Rewrite the part of the listing that opens with the line containing "You are a computer-use" and closes with the line containing "coord(1042,228)", both lines and the requests included, shifting every coordinate in the answers up by 85. Leave the pictures out.

#### [EXTRACTED DATA]
▼
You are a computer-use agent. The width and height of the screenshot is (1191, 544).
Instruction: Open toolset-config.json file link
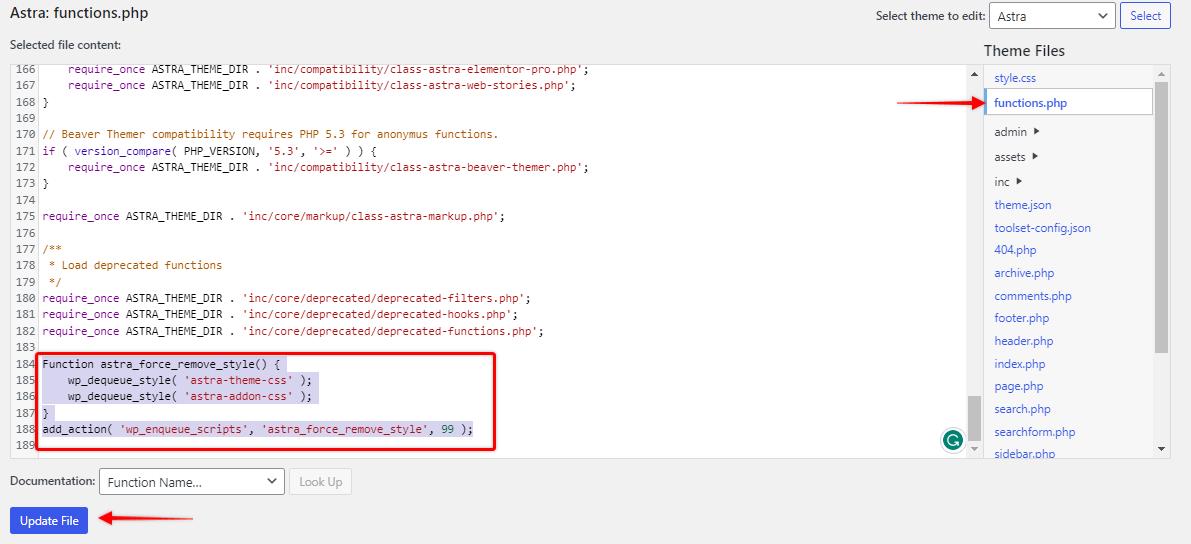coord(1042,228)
▲
▼
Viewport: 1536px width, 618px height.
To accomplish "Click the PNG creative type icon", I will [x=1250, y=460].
▲
#### [OUTPUT BELOW]
You are a computer-use agent. The width and height of the screenshot is (1191, 544).
Instruction: Open toolset-config.json file link
coord(1127,313)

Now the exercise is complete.